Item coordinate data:
(begin)

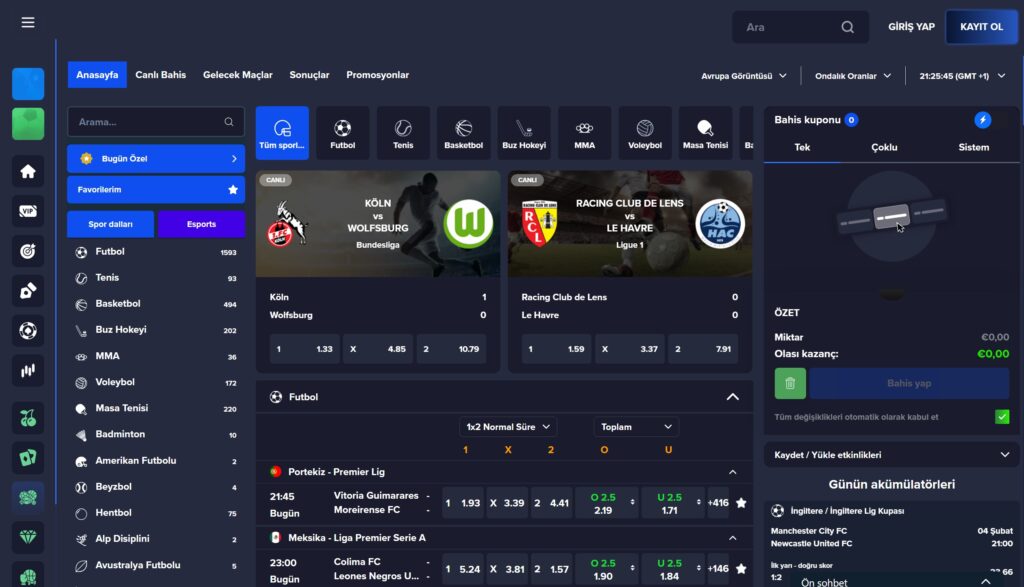Screen dimensions: 1024x587
Task: Click the Arama search field in sidebar
Action: pos(155,122)
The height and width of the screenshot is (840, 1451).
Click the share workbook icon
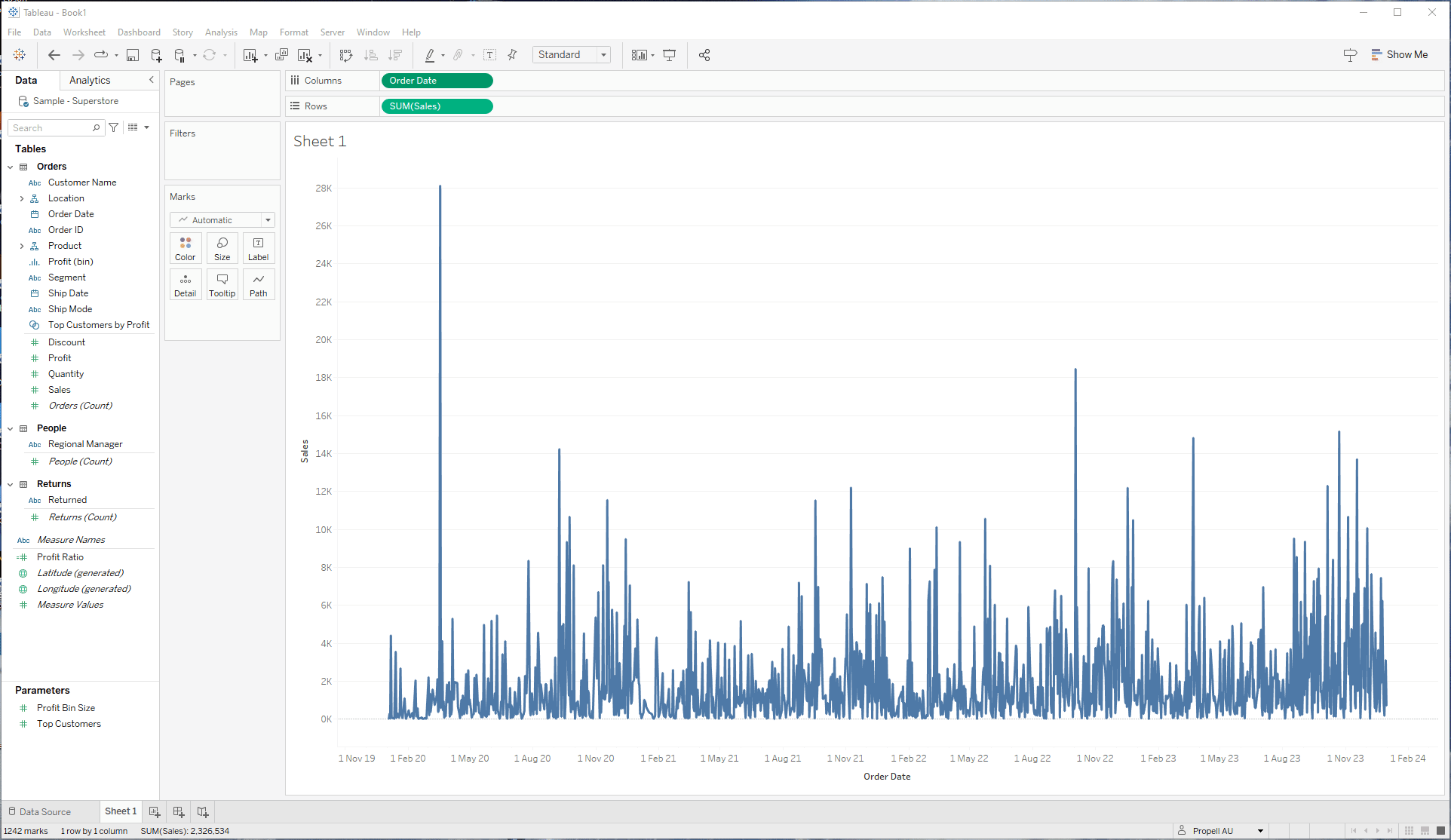coord(704,55)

(end)

Please rewrite the material with "workbook" changed to "spreadsheet" and everything else left the same. Omit the pictures from your answer.

Expected answer
Screen dimensions: 1024x587
Task: Click the Arama search field in sidebar
Action: pos(155,122)
The height and width of the screenshot is (840, 1451).
Click the share spreadsheet icon
coord(704,55)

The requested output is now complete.